7) and the image reading/recording system described in (18). (21) A recording device comprising: a recording section that performs recording based on input recording information; and a cooling means that cools the device by removing heat generated within the device using the generated air flow, The cooling means is provided in an exterior casing of the apparatus, and includes a first opening area for forming an air flow from outside the exterior casing, and a cooling means is provided between a cover of the cooling means and the exterior casing, and is provided between a cover of the cooling means and the exterior casing. a second opening area for forming an airflow from the vicinity of the cooling means; and a third opening area for making the airflow from the first and second opening areas into an airflow outside the vicinity area. A recording device comprising: an air flow from the vicinity of the cooling means to simultaneously cool the vicinity area, and an air flow outside the vicinity area to simultaneously cool the outside of the vicinity area. (22) The recording device includes a partition wall that partitions the outside area from the space in which the recording unit is provided, and the partition wall allows airflow from the third opening area to be directed outside the vicinity. 21. The recording device according to claim 20, wherein the recording device is oriented toward a region. (23) The vicinity of the cooling means and the recording section area are cooled by the airflow to the second opening area of the cooling means, and the area outside the vicinity is cooled by the airflow from the third opening area. Claim (20) characterized in that
Or the recording device according to (21). (24) An information reading unit that reads image information, a recording unit that performs recording based on information input by the information reading unit, an operation control unit that includes a circuit that controls these operations, and a record that includes these.

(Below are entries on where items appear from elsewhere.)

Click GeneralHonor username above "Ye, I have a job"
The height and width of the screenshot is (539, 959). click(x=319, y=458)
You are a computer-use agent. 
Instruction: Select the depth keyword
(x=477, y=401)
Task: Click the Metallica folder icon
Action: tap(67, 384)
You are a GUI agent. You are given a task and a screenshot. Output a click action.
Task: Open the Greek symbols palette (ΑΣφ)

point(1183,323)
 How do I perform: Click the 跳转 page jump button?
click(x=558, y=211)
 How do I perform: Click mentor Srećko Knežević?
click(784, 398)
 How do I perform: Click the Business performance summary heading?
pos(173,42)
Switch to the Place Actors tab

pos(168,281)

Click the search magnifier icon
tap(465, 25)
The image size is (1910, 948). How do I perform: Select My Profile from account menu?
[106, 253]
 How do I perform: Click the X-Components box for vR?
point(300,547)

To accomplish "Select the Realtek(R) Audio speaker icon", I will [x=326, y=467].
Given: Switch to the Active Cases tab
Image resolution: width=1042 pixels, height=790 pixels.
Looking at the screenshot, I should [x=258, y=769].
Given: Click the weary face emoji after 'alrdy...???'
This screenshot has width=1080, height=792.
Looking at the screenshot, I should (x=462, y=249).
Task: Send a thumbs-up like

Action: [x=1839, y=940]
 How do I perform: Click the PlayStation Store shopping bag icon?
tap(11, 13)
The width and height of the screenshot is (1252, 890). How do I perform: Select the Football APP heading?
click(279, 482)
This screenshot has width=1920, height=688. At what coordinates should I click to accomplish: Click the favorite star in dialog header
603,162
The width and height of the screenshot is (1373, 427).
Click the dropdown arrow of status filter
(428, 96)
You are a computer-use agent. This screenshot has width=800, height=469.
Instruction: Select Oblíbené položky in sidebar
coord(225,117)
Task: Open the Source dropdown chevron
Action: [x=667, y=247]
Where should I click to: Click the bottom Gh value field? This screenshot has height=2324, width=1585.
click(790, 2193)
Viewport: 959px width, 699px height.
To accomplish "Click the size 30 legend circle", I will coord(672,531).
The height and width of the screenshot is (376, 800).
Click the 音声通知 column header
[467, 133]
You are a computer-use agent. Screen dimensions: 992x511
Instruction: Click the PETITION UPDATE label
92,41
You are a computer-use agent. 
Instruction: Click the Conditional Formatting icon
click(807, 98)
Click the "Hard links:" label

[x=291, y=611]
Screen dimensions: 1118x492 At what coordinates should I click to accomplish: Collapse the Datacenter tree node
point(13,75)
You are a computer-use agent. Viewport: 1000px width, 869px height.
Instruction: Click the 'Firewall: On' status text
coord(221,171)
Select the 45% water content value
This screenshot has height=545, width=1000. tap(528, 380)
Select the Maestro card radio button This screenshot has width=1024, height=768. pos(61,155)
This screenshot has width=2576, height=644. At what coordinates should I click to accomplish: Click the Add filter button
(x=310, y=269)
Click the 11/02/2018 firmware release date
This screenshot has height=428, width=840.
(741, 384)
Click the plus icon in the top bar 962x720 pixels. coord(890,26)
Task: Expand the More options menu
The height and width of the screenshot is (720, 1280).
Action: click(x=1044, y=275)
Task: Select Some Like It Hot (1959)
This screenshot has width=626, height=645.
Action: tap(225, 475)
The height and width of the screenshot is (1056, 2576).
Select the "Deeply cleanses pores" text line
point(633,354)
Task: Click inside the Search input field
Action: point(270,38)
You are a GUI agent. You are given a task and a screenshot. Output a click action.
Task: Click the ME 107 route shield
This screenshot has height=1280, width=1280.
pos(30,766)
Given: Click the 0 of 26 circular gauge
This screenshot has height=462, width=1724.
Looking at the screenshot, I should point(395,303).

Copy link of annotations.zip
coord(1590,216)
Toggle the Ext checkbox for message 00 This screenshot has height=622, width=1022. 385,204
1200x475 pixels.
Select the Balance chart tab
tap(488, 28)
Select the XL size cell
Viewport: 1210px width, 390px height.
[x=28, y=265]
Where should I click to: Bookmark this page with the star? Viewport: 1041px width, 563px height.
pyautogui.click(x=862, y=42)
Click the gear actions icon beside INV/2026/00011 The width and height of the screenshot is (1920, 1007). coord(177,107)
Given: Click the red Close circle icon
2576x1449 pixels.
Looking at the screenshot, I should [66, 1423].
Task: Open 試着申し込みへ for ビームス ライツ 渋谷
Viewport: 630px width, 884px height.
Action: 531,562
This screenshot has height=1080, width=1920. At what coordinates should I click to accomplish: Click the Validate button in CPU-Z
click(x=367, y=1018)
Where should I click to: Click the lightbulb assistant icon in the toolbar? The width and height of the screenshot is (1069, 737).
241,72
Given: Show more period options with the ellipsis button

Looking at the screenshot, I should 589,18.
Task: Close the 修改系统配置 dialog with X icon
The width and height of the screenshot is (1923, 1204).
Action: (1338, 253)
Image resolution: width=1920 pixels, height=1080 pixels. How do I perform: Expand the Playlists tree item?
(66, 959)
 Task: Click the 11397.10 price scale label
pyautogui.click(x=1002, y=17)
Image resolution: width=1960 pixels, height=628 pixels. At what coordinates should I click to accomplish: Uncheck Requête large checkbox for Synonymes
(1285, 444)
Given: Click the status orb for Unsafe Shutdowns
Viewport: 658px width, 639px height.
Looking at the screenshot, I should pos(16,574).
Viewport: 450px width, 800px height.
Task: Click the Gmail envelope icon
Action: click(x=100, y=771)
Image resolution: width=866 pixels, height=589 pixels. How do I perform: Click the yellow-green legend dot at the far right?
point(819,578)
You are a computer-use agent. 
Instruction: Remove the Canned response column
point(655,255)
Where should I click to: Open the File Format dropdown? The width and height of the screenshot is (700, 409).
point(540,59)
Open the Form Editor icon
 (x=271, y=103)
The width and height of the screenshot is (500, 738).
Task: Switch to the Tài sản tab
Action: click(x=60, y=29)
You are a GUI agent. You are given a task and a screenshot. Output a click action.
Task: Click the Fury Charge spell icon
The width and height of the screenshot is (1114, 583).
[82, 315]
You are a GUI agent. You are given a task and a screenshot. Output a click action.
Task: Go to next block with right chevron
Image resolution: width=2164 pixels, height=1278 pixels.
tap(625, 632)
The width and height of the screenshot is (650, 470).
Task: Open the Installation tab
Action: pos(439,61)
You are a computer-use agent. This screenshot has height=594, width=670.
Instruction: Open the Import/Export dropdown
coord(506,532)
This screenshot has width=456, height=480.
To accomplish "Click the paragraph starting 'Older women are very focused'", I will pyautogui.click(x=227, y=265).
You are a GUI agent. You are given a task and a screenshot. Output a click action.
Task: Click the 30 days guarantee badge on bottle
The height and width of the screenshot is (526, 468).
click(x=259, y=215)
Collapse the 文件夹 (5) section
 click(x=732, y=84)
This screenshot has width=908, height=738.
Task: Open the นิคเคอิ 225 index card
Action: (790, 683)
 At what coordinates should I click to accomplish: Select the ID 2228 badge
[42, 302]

A recording device comprising a cooling means for cooling the heat generated within the device by generating an air flow within the device, wherein the cooling means is provided in an outer casing of the device, and the cooling means is provided in an outer casing of the device, and the cooling means is provided in an outer casing of the device, and the cooling means is provided in an outer casing of the device, a first air inflow passage that takes in air; and a second air inflow passage that is provided between the cover of the cooling means and the exterior casing and that introduces air near the recording section area in the apparatus into the cooling means. and an air exhaust passage that discharges air that has flowed in from the first and second air inflow passages to the information reading section area. (25) The vicinity of the cooling means and the recording area are cooled by the air flow into the second air inflow passage of the cooling means, and the reading area is cooled by the air flow from the air discharge passage. The recording device according to claim 23, characterized in that: (26) The recording device includes a partition wall that partitions a space in which the reading section area and the recording section area are provided, and the partition wall allows the flow of air discharged from the air exhaust passage to be The recording device according to claim 23 or 24, characterized in that the recording device is oriented toward a reading area. (27) The recording unit includes a recording head that performs recording by discharging ink from an ejection port, and the ink is discharged using thermal energy generated by a heating element provided in the recording head. The recording device according to any one of claims (23) to (25).